What the exercise asks
When the line containing "414x896 pixels." appears in the entries below, begin printing there and stop after the line containing "You are a GUI"; print each of those lines exactly and no other line.

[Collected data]
/---

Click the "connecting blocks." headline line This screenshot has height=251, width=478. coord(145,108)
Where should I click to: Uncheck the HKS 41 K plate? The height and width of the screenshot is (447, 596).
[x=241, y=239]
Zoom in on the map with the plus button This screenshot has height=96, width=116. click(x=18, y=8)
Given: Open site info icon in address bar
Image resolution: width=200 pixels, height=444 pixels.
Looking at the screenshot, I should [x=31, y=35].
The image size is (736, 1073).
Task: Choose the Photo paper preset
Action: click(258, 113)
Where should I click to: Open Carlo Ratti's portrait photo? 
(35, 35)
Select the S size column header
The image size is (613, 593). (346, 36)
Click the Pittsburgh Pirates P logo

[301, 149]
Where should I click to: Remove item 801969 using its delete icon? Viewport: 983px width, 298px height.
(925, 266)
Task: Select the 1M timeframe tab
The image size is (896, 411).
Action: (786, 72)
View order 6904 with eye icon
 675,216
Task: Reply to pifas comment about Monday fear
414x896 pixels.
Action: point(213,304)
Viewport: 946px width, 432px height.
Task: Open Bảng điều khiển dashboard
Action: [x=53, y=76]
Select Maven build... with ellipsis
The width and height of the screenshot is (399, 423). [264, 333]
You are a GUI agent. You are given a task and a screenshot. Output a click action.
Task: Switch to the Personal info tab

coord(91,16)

\---
/---

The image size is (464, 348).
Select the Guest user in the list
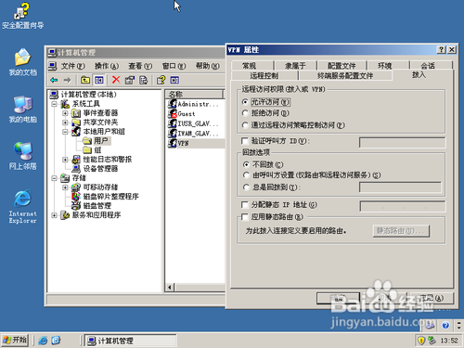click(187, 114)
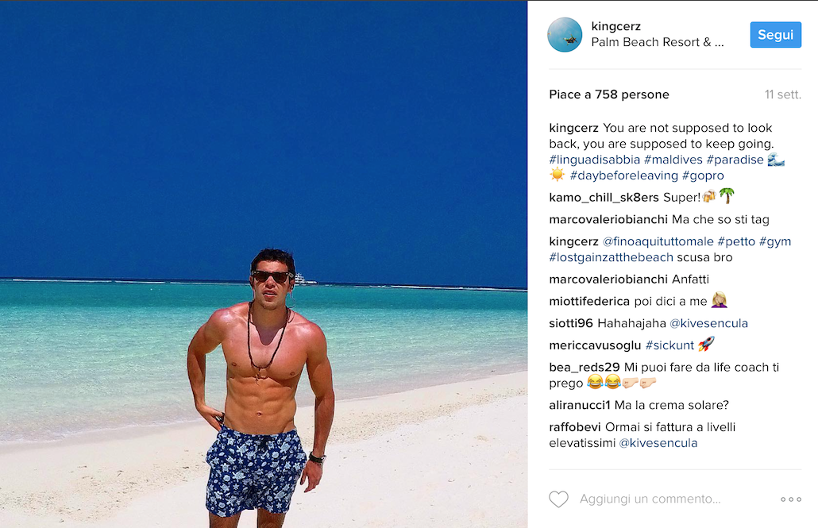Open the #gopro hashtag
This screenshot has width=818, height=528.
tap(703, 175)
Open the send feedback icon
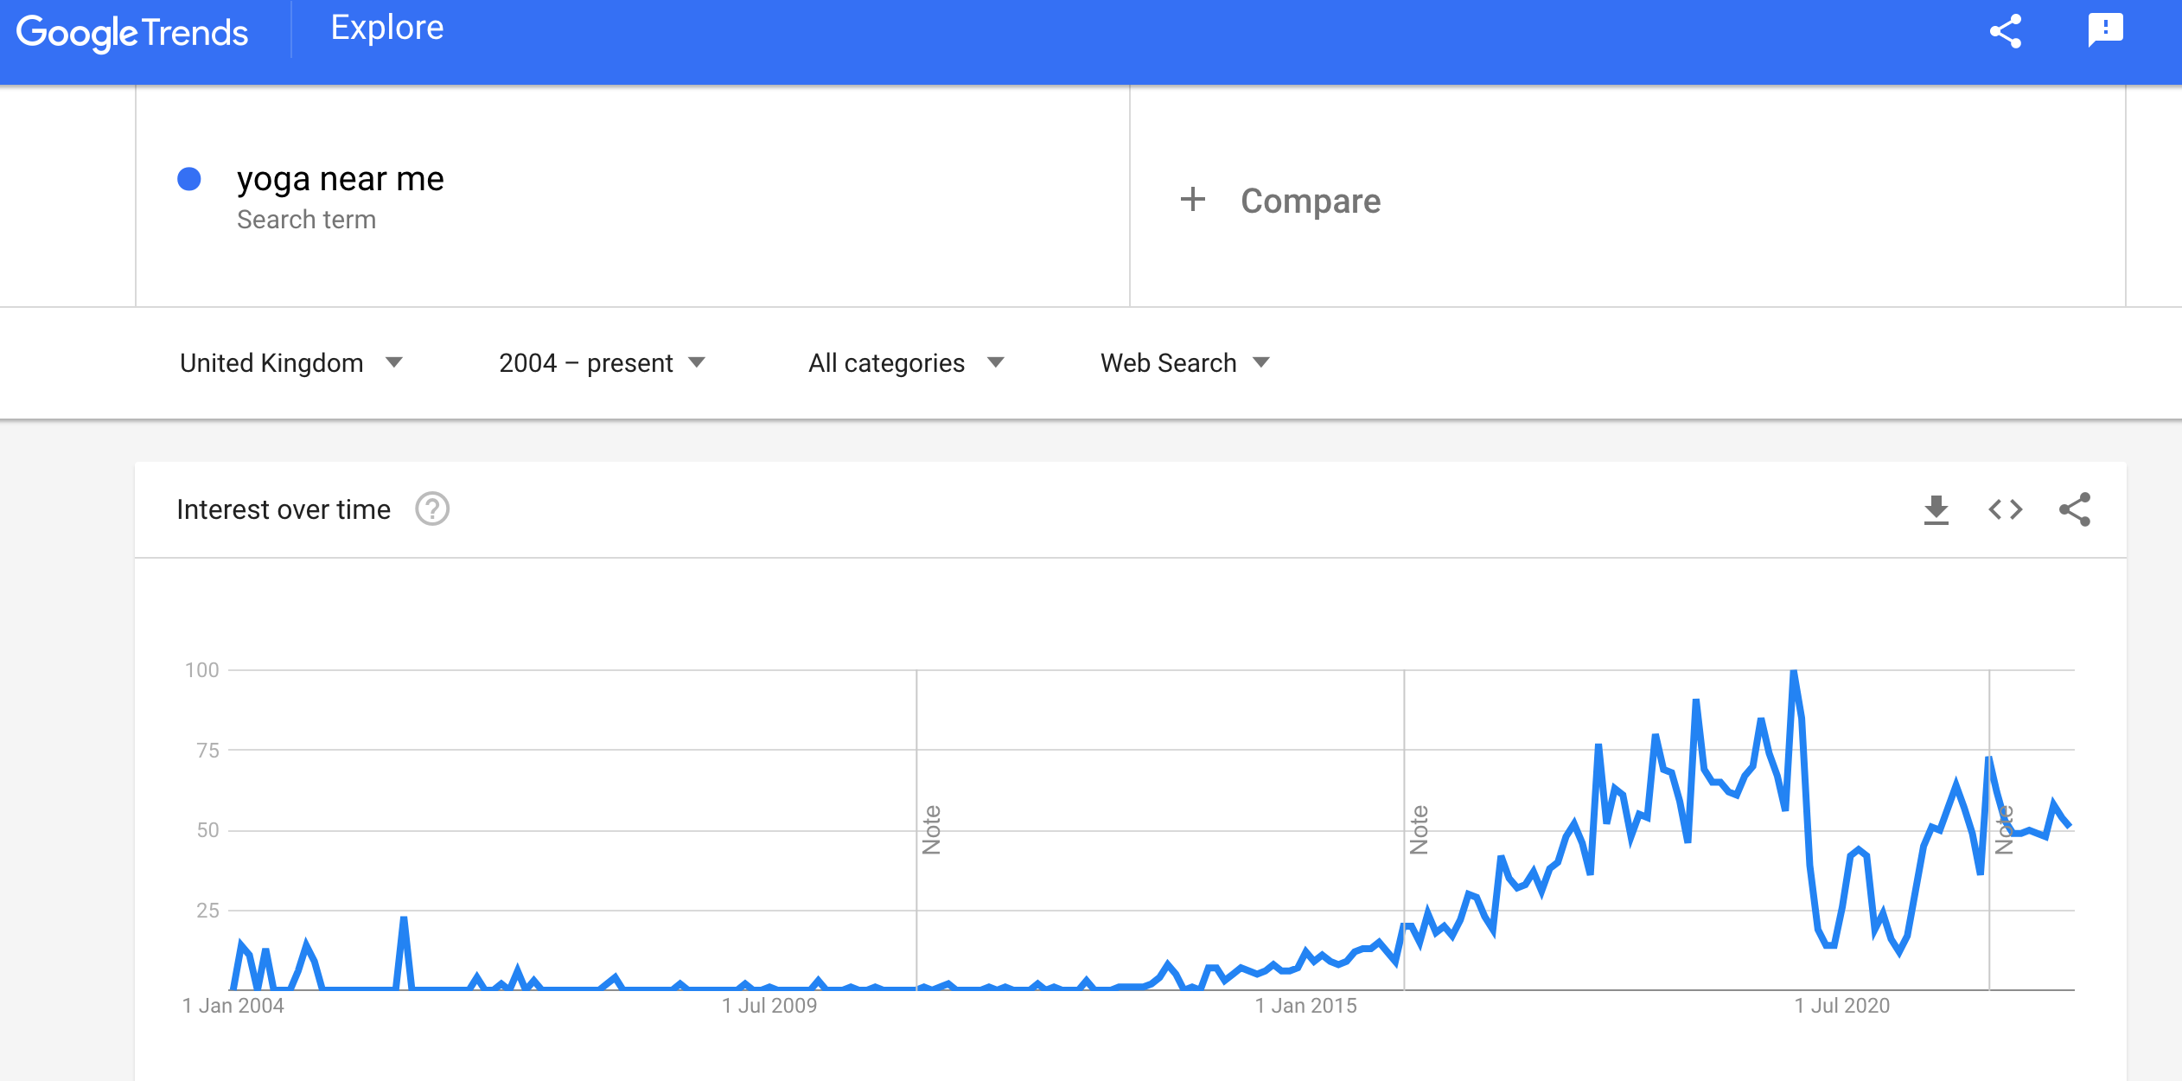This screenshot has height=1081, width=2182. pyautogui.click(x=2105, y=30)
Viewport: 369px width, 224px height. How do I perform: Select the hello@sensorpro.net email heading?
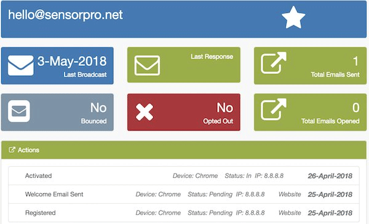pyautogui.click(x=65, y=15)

\---

Result
414x896 pixels.
Action: point(213,304)
Viewport: 946px width, 432px height.
Task: Open Bảng điều khiển dashboard
Action: [x=53, y=76]
Select Maven build... with ellipsis
The width and height of the screenshot is (399, 423). [264, 333]
You are a GUI agent. You are given a task and a screenshot. Output a click action.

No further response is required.